Petrol station owners on several islands and affected localities in Greece on Thursday shut up shop in protest against price ceilings imposed by the government on unleaded petrol, which they say are forcing them to sell at a net loss. The Petrol Sellers Federation of Greece (OBE) on Thursday expressed support for its members affected by the price ceilings, saying that no one had a right to force petrol station owners to sell at a loss and that no threatened sanctions "will make us accept measures that wipe out petrol stations".

Petrol station owners have gone on strike on the islands of Samos and Cephallonia, as well as several on the island of Corfu, complaining that wholesale prices are actually higher than the permitted maximum retail price. There are also numerous petrol stations closed in other areas.

OBE has sent invoices to the Regional Development Ministry showing that wholesale prices are higher than the imposed retail price ceiling from areas where the ceiling was imposed only on retail prices and not wholesale. It demanded that the government either scrap the price ceiling or impose it at all levels of the supply chain in order to protect consumers and retailers.

As of Wednesday, the government imposed price ceilings on unleaded petrol in 13 prefectures in Greece, without an expiration date. A ceiling is also imposed, for the first time, on wholesale unleaded prices in five of the 13 prefectures affected by the retail price ceiling.

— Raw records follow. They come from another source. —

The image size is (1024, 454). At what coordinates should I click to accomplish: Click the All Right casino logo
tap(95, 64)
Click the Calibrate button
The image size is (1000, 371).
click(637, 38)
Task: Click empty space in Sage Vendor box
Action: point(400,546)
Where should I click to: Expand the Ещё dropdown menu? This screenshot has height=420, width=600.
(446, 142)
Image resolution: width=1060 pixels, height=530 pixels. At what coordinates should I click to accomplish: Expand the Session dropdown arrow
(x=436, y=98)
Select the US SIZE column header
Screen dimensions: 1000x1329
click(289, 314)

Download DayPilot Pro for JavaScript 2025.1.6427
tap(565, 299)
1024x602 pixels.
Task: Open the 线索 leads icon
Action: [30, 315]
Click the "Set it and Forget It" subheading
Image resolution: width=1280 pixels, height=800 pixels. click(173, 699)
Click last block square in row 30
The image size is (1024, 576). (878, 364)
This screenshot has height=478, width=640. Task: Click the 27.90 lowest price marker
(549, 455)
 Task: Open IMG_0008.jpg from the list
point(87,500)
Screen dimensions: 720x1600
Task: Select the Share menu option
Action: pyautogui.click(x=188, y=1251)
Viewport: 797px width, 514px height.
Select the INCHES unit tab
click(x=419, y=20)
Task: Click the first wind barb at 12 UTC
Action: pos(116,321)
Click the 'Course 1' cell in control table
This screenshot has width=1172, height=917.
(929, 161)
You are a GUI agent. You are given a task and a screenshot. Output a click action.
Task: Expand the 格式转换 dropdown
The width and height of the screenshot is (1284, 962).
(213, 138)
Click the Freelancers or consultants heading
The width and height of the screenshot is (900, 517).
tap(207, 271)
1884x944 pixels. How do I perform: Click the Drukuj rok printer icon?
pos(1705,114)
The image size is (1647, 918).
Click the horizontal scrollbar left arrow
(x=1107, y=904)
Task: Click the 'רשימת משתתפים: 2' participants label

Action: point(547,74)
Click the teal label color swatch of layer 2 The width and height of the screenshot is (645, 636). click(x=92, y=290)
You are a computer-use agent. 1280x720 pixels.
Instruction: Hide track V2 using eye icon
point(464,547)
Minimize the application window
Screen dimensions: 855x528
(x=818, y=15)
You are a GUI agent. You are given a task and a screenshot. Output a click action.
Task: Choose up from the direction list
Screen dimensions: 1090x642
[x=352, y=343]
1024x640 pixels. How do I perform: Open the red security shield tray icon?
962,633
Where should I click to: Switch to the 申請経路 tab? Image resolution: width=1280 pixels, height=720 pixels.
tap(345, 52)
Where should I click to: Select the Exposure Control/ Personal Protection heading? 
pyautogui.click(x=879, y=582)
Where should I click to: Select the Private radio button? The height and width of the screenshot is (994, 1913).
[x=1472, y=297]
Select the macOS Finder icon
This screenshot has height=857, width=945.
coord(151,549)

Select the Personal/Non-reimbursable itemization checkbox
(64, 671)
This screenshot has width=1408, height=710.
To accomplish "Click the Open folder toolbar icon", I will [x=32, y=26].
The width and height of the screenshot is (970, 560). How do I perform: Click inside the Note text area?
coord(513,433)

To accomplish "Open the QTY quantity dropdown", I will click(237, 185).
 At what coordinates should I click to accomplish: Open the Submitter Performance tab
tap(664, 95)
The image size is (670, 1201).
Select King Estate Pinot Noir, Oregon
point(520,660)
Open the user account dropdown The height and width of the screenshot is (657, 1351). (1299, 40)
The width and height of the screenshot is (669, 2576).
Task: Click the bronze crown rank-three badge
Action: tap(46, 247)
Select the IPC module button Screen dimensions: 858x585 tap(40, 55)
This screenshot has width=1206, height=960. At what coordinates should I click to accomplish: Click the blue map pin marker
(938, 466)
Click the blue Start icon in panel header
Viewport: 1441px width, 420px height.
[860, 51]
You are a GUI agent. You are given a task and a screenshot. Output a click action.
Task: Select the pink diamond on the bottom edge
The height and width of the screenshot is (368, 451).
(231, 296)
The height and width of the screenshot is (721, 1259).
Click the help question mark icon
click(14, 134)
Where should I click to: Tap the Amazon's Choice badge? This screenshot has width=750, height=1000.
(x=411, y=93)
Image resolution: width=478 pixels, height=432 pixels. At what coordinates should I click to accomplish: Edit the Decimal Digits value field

The prefectures (and highest prices for unleaded recorded) affected by the ceiling are: Cyclades islands (1.724 euro per litre), Cephallonia (1.769 euro per litre), Corfu (1.765), Lesvos (1.722), Grevena (1.736), Evros (1.744), Evrytania (1.745), Fokida (1.735), the Dodecanese islands (1.724), Lassithi (Crete, 1.788), Rethymno (Crete, 1.774), Samos (1,734) and Chios 1.739).

The ceiling on wholesale prices was imposed on five of those prefectures: Dodecanese (1.654), Lassithi (1.718), Rethymno (1.704), Samos (1.664) and Chios (1.669).